:: Records ::

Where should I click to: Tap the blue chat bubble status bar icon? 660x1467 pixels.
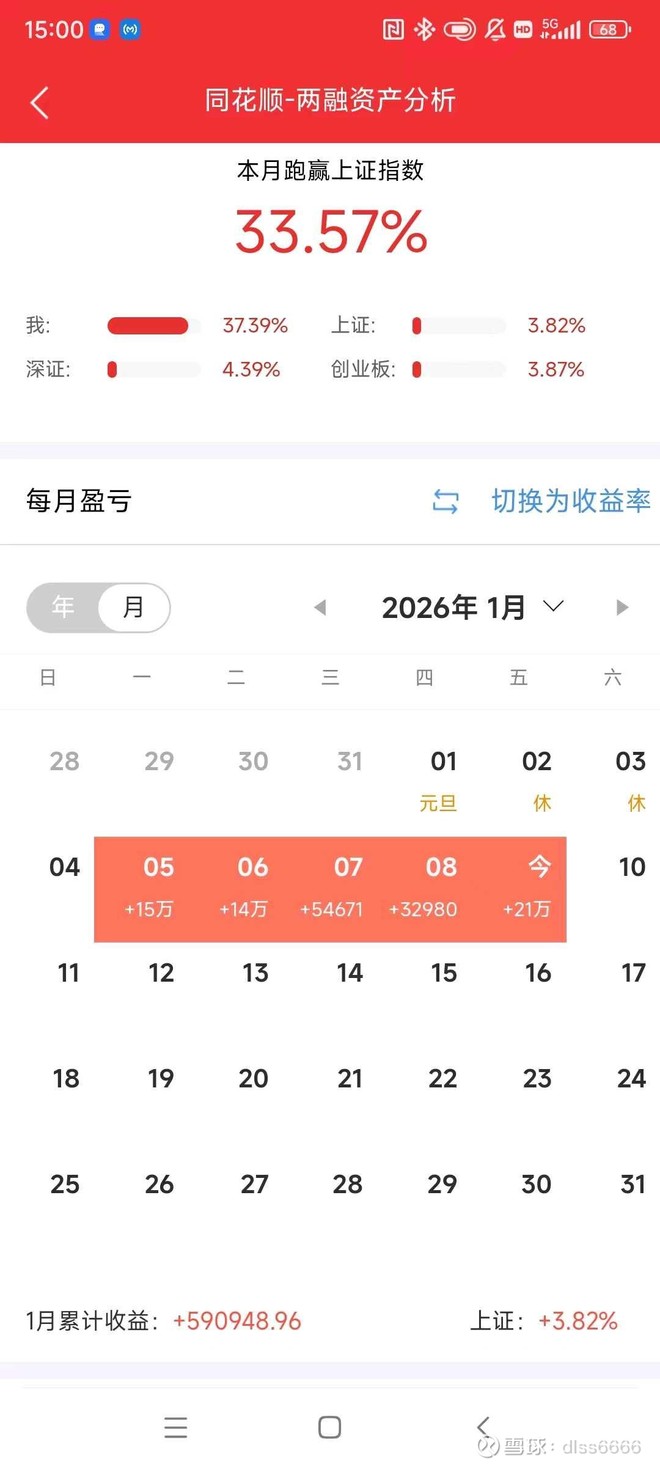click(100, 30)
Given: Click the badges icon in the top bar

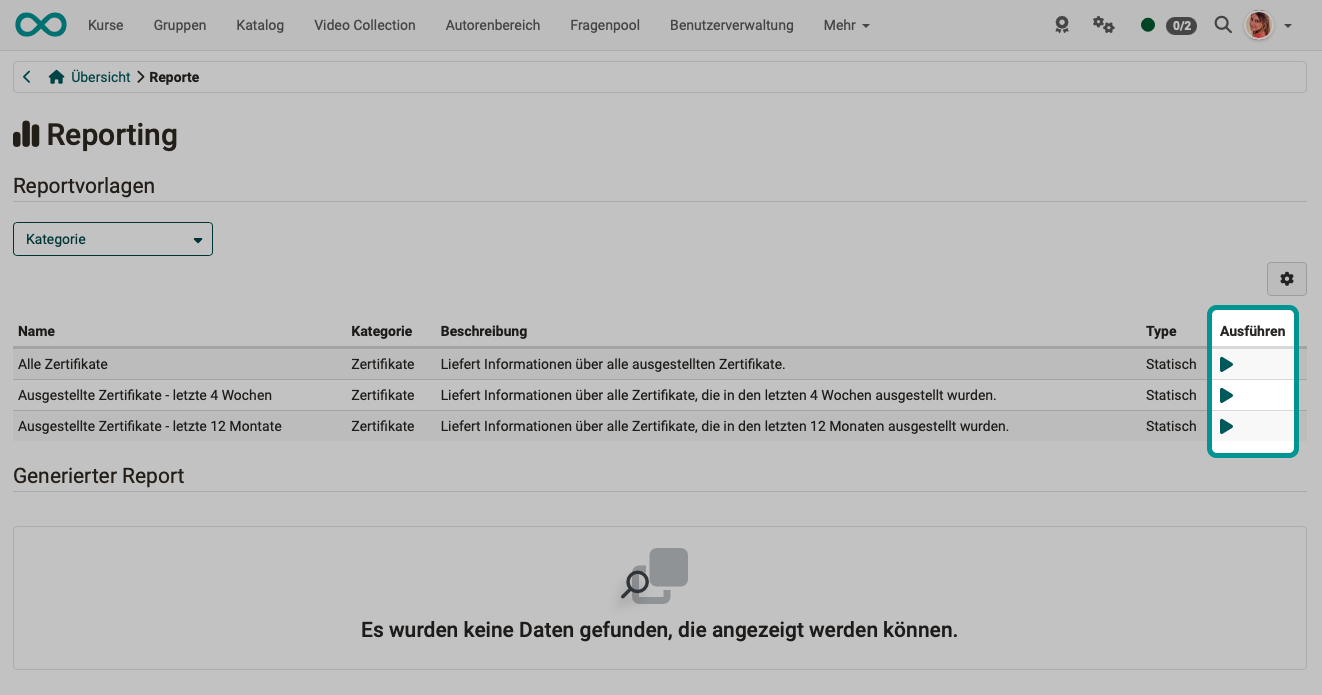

---

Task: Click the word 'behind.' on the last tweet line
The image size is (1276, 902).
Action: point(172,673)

:: What is needed ::
In the data above, find the line containing "Where should I" and the line containing "Given: Click the badges icon in the top bar". Repeat those two lines and everything between them exactly, minus the pictures.

:: Answer space ::
Where should I click to: Tap the blue chat bubble status bar icon? 660x1467 pixels.
click(100, 30)
Given: Click the badges icon in the top bar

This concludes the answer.